А надо знать, что расправный судья чрезвычайно любил пересказывать своей половине все дела, разбираемые на службе. Рассказывая, он приосанивался, глядел орлом и, если удавалось увлечь рассказом Марфу Гавриловну, так воодушевлялся, что, казалось, мог самолично раскрыть все уголовные и прочие преступления не только в посаде, но и во всём уезде! Самому себе тогда представлялся он лицом значительным, не попусту ядущим хлеб и не зазря бременящим землю.
— Что же Книжников?.. Или, если угодно Фомушка… Фомушка отправился в Архангельск, нашёл там этого Вешнякова и, уж не знаю, какими хитростями, приволок его к нам. А здесь на дворе у сожительницы или, лучше сказать, на своём собственном дворе, и порешил. После чего труп оного Вешнякова притащил ночью на ярмарку — благо, тащить недалеко.
— За что же это он его? — испугалась Марфа Гавриловна.
Но Мирону Терентьевичу того только и надо было.
— Ах, душа моя! — восклицал он, потирая радостно руки, как будто речь шла о его производстве в коллежские асессоры. — Ты бы спросила лучше вот эдак: «За что же это он её»! Её! Понимаешь ли? Её он поразить хотел, её запугать… Это он управу на неё такую нашёл!.. А об этих-то двоих, что обвинялись прежде, вот что стало известно. Оказывается, у Дирина, у Вахрушки-то, краля какая-то в Штатной слободе сидит. Оттого-то они с Андрюшкой и возвратились за полночь. А молчали — один жены боится, другой товарища выдать не смеет… Да ведь как боится-то! На каторгу готов лучше пойти! Каторга жены милее!..

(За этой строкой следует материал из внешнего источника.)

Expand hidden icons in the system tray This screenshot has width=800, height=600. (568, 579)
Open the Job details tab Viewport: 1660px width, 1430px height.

На последнее замечание Марфа Гавриловна только покачала головой. Покачивание не выражало одобрения.
— Но каков же сторож! — продолжал восклицать Мирон Терентьевич. — Кажется… кажется, Модест Шокотов его имя. Ведь это мужик! Совершенный мужик! Вот как есть — неучёный и тёмный. А тут ведь сам, своим то есть умом до всего дошёл!.. Каков же после этого русский мужик! — при этом Мирон Терентьевич так взмахнул ножом, что могло показаться, будто это был меч, которым расправный судья, титулярный советник Мирон Терентьевич Тареев готов был рассечь всякого несогласного, всякого обидчика русскому мужику. В целом же впечатление было такое, что Мирон Терентьевич решительно и всесторонне на стороне мужика и намерен принимать в его судьбе самое деятельное участие.